• _Supplied material_
>>

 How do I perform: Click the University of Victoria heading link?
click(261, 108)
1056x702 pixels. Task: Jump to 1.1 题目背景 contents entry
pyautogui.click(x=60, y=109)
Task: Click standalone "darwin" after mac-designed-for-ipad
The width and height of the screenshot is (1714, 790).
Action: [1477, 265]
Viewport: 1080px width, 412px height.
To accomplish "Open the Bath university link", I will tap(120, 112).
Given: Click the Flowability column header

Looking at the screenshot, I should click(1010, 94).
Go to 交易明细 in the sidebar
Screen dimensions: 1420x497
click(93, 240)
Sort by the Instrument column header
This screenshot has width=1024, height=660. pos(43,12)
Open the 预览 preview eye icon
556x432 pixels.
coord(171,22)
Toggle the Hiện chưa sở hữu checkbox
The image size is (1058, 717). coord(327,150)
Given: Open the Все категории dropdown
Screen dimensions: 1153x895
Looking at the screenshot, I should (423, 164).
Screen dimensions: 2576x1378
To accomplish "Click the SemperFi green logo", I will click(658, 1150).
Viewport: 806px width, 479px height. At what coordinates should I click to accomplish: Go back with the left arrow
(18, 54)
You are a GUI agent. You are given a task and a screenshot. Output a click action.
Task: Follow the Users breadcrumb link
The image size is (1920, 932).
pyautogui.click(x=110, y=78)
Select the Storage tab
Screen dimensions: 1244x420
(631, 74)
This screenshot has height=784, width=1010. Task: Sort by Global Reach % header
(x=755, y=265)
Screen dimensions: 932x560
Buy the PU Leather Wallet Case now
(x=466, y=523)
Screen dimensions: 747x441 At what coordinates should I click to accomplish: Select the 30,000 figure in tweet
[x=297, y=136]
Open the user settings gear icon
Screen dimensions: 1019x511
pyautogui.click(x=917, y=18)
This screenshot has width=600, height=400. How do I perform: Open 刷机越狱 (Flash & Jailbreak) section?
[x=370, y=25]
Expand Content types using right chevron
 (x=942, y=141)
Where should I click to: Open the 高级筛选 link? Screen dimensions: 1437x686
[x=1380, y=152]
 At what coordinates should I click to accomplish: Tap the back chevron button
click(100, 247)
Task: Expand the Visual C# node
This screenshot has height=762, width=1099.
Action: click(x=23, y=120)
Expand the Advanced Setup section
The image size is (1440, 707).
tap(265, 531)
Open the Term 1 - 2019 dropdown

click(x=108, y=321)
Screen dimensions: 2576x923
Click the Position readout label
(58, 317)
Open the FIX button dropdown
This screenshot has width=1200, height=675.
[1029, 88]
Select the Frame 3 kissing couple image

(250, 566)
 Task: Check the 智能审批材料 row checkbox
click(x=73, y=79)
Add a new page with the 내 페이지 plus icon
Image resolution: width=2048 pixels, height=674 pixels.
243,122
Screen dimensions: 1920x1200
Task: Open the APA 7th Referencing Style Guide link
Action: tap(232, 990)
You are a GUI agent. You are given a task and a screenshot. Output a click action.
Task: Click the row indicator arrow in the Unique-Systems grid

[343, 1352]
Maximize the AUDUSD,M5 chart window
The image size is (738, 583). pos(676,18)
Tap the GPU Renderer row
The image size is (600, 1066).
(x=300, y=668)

<<

• _Task goal_
Note each line of the material holding "will" and copy it out.

• _Answer area_
To accomplish "Open the Bath university link", I will tap(120, 112).
To accomplish "Click the SemperFi green logo", I will click(658, 1150).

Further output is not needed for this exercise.